I have a Tailnet for managing my LAN remotely, so I installed Tailscale on all my Proxmox hosts as per the instructions.

VLAN-aware networking

If you use VLANs, make sure to enable VLAN-aware networking for your bridged interface in Proxmox:

  1. Select your server.
  2. Go to “Network” in the menu.
  3. Select the Linux bridge (vmbro#).
  4. Click “Edit” at the top of the window.
  5. Check the box that says “VLAN aware”
  6. Press “OK.”

iGPU passthrough

This has been covered elsewhere, so I will leave a couple links to reference here and here.

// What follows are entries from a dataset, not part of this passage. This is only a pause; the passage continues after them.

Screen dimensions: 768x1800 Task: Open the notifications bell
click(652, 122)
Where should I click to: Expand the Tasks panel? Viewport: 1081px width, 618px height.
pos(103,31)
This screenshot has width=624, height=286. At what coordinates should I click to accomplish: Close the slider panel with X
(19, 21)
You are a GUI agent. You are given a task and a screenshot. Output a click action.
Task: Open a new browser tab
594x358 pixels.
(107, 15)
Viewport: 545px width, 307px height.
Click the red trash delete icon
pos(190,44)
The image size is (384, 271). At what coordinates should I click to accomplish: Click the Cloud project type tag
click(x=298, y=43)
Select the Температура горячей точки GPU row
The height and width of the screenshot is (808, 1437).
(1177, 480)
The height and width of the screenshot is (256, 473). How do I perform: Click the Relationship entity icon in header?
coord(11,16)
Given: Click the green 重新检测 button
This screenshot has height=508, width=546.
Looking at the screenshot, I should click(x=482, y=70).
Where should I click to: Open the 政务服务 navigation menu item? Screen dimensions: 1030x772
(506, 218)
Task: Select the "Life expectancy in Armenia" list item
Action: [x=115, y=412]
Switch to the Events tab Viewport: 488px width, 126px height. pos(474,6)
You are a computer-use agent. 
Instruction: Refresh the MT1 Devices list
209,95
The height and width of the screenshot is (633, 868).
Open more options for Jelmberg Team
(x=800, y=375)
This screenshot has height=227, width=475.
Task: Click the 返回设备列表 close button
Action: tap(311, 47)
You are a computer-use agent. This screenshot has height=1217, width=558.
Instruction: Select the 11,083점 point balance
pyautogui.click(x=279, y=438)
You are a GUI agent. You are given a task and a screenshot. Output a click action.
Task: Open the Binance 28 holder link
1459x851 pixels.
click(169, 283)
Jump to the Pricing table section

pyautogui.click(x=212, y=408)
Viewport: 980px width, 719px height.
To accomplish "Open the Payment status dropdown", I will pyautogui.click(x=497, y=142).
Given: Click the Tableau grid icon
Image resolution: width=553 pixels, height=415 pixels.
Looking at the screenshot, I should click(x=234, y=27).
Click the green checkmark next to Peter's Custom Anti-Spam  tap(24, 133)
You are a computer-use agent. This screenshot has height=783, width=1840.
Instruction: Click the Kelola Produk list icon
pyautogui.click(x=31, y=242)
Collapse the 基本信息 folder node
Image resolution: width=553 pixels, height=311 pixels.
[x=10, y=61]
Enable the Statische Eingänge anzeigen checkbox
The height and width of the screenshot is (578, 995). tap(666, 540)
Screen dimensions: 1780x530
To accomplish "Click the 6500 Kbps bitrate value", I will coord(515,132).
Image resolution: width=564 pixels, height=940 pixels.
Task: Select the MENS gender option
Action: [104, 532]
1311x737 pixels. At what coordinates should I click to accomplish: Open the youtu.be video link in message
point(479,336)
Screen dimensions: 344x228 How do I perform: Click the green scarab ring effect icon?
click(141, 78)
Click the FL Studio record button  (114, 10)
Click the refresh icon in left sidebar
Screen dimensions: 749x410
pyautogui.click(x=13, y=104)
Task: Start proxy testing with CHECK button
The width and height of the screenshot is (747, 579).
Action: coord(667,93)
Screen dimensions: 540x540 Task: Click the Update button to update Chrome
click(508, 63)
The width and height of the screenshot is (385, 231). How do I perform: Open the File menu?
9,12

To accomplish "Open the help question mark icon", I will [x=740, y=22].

Note the steps for installing the DKMS modules on the guests have been wrapped into my cluster Terraform module.

I have abandoned the above approach due to fragility and simply opted to pass through the entire GPU. This means I have a single VM per host that has access to the GPU, though k8s can allocate this GPU to multiple pods. This is a bit more restrictive but also more stable, as I had issues with the fractionalized GPU just disappearing.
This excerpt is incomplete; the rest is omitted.